» What to work on
Copy out the whole article on the Beirut explosion below, word for word.
(Beginning of Passage to read)
Beirut Explosion: Satellite Images Reveal Massive Crater Left by the Tragic Incident

On Tuesday, a massive explosion rocked Lebanon's capital city of Beirut, destroying buildings and leaving more than 100 dead. Now, new satellite images are showing the devastation of the blast, which left a massive crater in the city's port, located near highly-populated areas and tourist sites.

The explosion occurred at approximately 6:07 p.m. local time, flipping cars, shattering windows, and causing nearby buildings to crumble. Believed to be caused by nearly 3,000 tons of ammonium nitrate that was being stored in a warehouse, the explosion registered as a 3.3 magnitude earthquake and was felt as far as 150 miles away in the city of Cyprus, according to CNN. Residents living more than six miles away reported that windows of their homes shattered. The Daily Mail reports that the chemical compound, which is typically used in agricultural fertilizers, exploded with a fifth of the power of the atomic bomb that leveled Hiroshima during World War II.
(End of Passage to read)
(Beginning of Dataset records)
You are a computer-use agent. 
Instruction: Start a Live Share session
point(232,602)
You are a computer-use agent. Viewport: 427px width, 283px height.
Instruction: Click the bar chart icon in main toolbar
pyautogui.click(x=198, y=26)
(End of Dataset records)
» Task output
Beirut Explosion: Satellite Images Reveal Massive Crater Left by the Tragic Incident

On Tuesday, a massive explosion rocked Lebanon's capital city of Beirut, destroying buildings and leaving more than 100 dead. Now, new satellite images are showing the devastation of the blast, which left a massive crater in the city's port, located near highly-populated areas and tourist sites.

The explosion occurred at approximately 6:07 p.m. local time, flipping cars, shattering windows, and causing nearby buildings to crumble. Believed to be caused by nearly 3,000 tons of ammonium nitrate that was being stored in a warehouse, the explosion registered as a 3.3 magnitude earthquake and was felt as far as 150 miles away in the city of Cyprus, according to CNN. Residents living more than six miles away reported that windows of their homes shattered. The Daily Mail reports that the chemical compound, which is typically used in agricultural fertilizers, exploded with a fifth of the power of the atomic bomb that leveled Hiroshima during World War II.